:: POTONGAN TEKS ::
------
Syukur dilakukan dengan hati berupa ketundukan dan kerendahan, dengan lisan berupa pujian dan pengakuan, serta dengan anggota tubuh berupa ketaatan dan kepatuhan." 

Hatimu menjadi lembut dengan menyadari nikmat, dan menyadari nikmat adalah salah satu cara melunakkan hati yang paling efektif, serta merupakan salah satu sebab terbesar untuk mengatasi kekerasan hati. 

Kamu mungkin berkata: Hatiku sangat keras, tidak merasakan apa-apa? Maka duduklah dan hitung nikmat-nikmat yang kamu terima.


Nama Allah Ta'ala *Asy-Syakur* disebutkan dalam empat ayat:

1. Firman Allah Ta'ala:

 {لِيُوَفِّيَهُمْ أُجُورَهُمْ وَيَزِيدَهُمْ مِنْ فَضْلِهِ إِنَّهُ غَفُورٌ شَكُورٌ}
 [Fathir:30],

 artinya: "Agar Dia menyempurnakan pahala mereka dan menambahnya dari karunia-Nya. Sungguh, Dia Maha Pengampun, Maha Mensyukuri."

2. Firman Allah Ta'ala: 

{إِنَّ رَبَّنَا لَغَفُورٌ شَكُورٌ}
 [Fathir:34], 

artinya: "Sungguh, Tuhan kami Maha Pengampun, Maha Mensyukuri."

3. Firman Allah Ta'ala: 

{وَمَنْ يَقْتَرِفْ حَسَنَةً نَزِدْ لَهُ فِيهَا حُسْنًا إِنَّ اللَّهَ غَفُورٌ شَكُورٌ} 
[Asy-Syura:23],

 artinya: "Dan barangsiapa melakukan kebaikan, Kami akan tambahkan kebaikan baginya. Sungguh, Allah Maha Pengampun, Maha Mensyukuri."

   Perhatikan bahwa dalam ayat-ayat ini, nama Allah *Asy-Syakur* selalu digandengkan dengan *Al-Ghafur*.

 Tentunya ada hikmah besar di balik hal ini.

4. Nama Allah Ta'ala *Asy-Syakur* juga digandengkan dengan *Al-Halim* 

dalam firman Allah:

 {إِنْ تُقْرِضُوا اللَّهَ قَرْضًا حَسَنًا يُضَاعِفْهُ لَكُمْ وَيَغْفِرْ لَكُمْ وَاللَّهُ شَكُورٌ حَلِيمٌ}
 [At-Taghabun:17], 

artinya: "Jika kamu meminjamkan kepada Allah dengan pinjaman yang baik, Dia akan melipatgandakannya untukmu dan mengampunimu. Dan Allah Maha Mensyukuri, Maha Penyantun."


Renungan dari Ayat-ayat : 

Sebelum mempelajari lebih jauh tentang nama Allah *Asy-Syakur*, mari kita renungkan sejenak ayat-ayat ini.
------
:: PETUNJUK ::
Teruskan tulisan di atas tentang syukur dan nama Allah Asy-Syakur, mulai setelah kalimat terakhirnya.

:: DATA DITAMPILKAN ::
------
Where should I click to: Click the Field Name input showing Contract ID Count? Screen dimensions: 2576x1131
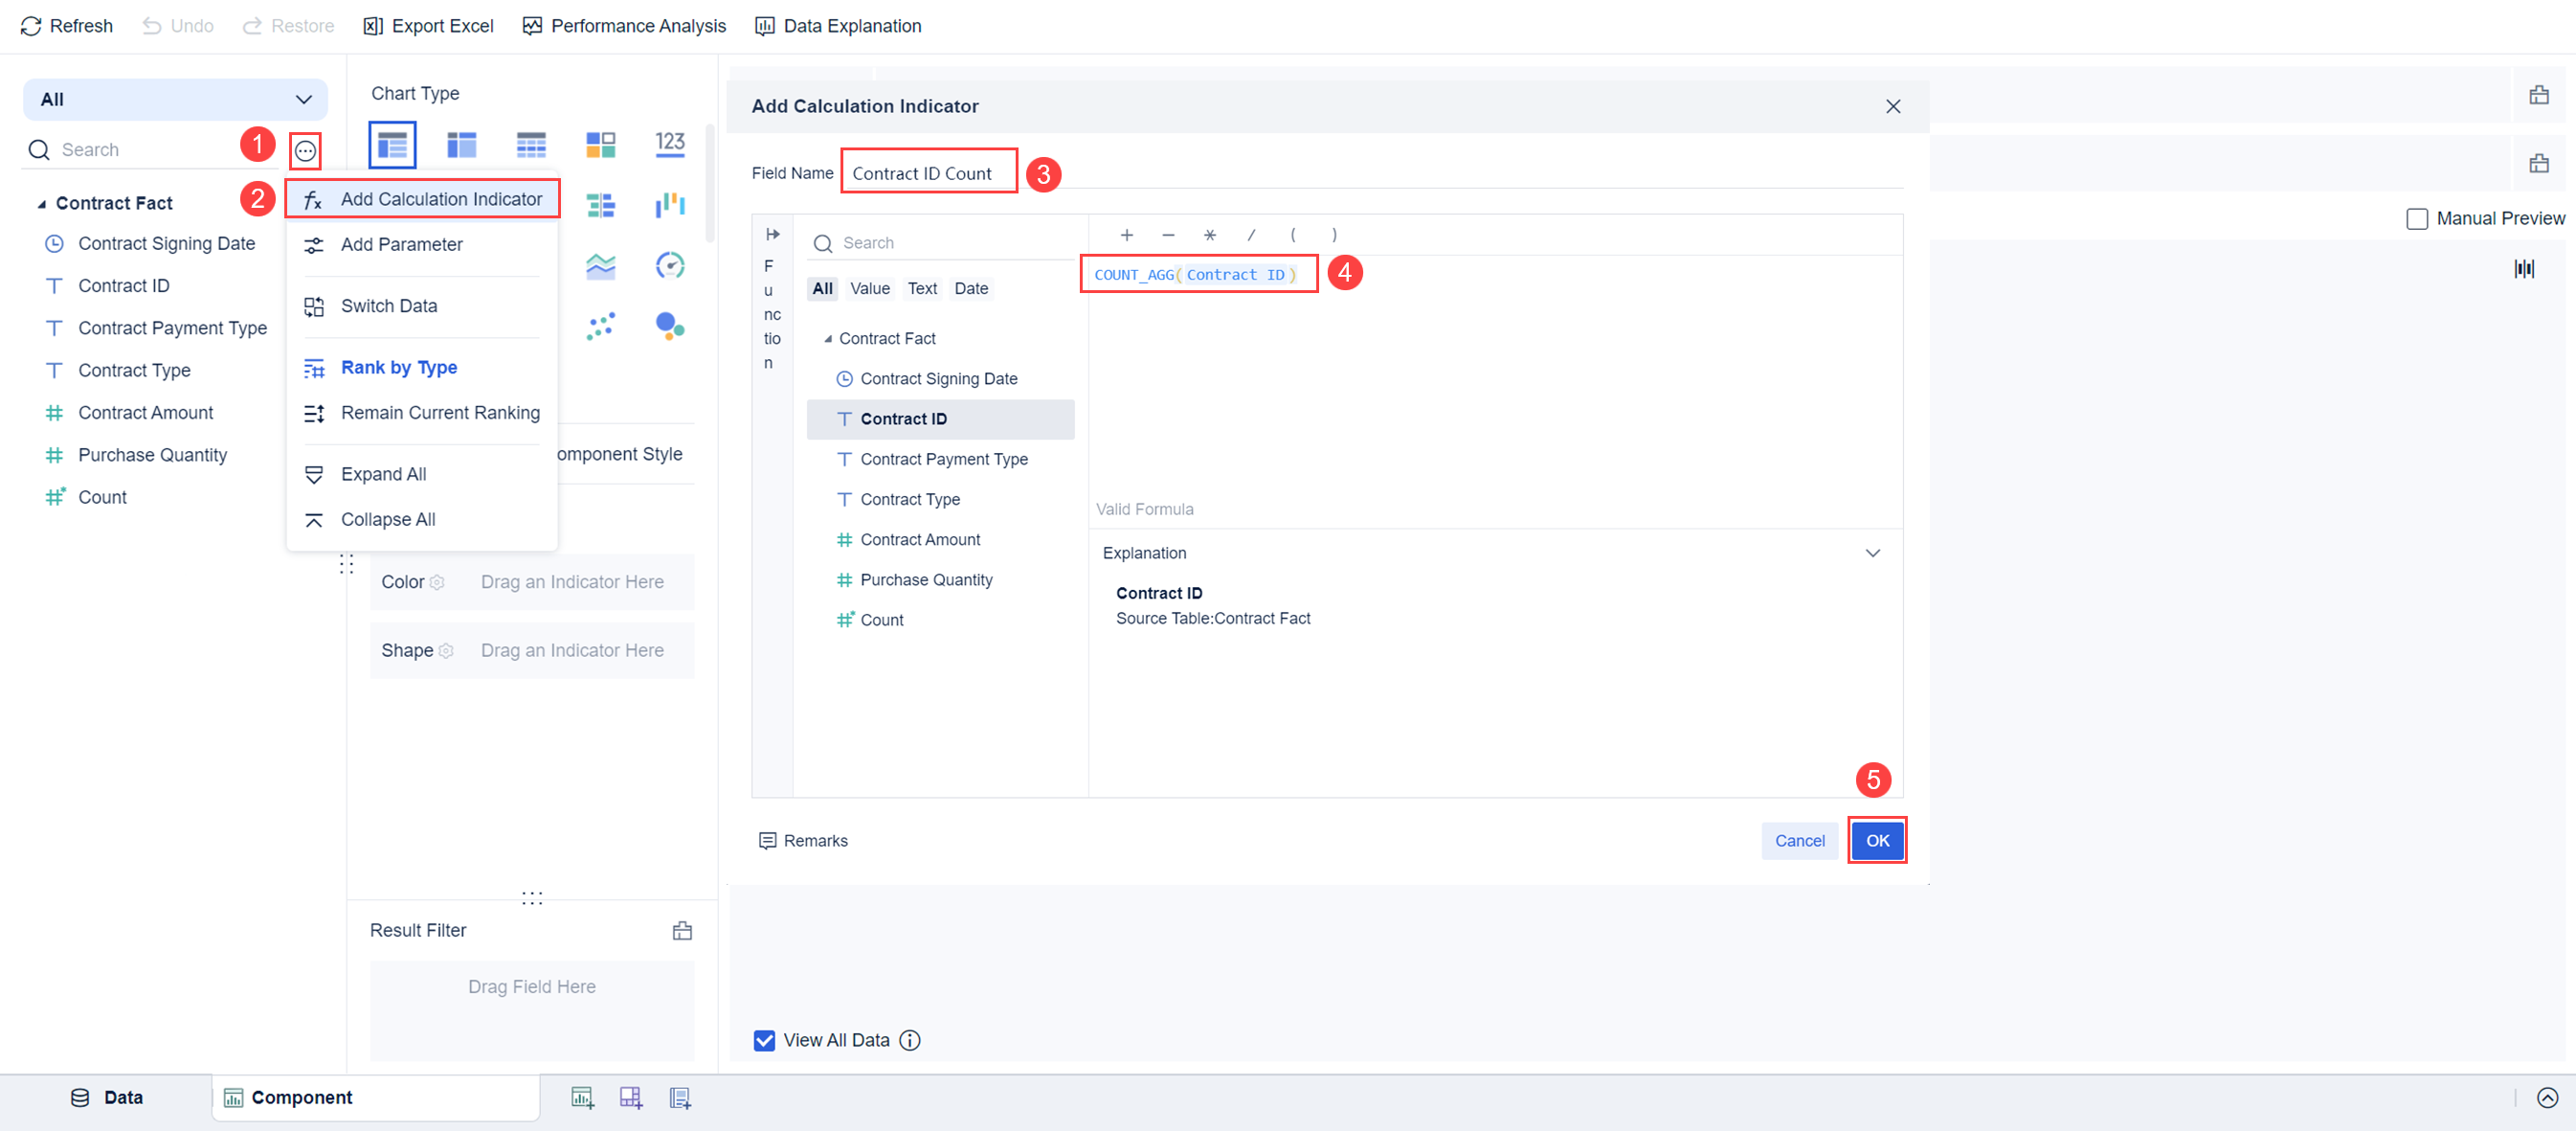point(928,171)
------
:: CONTOH JAWABAN ::
 Penyebutan nama-nama Allah dalam ayat-ayat tersebut pastinya dimaksudkan untuk mendukung tujuan utama dari surat yang bersangkutan. 

Setiap surat dalam Al-Quran memiliki maksud umum, dan ayat-ayatnya sejalan dengan maksud tersebut. 
Bagian penutup ayat-ayat tersebut selalu mendukung dan memperkuat maksud tersebut.

Misalnya, jika kita renungkan ayat pertama:

 {لِيُوَفِّيَهُمْ أُجُورَهُمْ وَيَزِيدَهُمْ مِنْ فَضْلِهِ إِنَّهُ غَفُورٌ شَكُورٌ}
 [Fathir:30], 

kita menemukan keterkaitan antara nama Allah *Asy-Syakur* dengan ayat tersebut.

 Allah, dalam kasih sayang-Nya kepada hamba-hamba-Nya, membalas setiap kebaikan yang mereka lakukan dengan pahala yang berlipat-lipat, bahkan menambahkan karunia-Nya.

Namun, mengapa nama *Asy-Syakur* digandengkan dengan *Al-Ghafur*?

 Mengapa tidak disebut *Asy-Syakur* dan *Al-Hamid* misalnya?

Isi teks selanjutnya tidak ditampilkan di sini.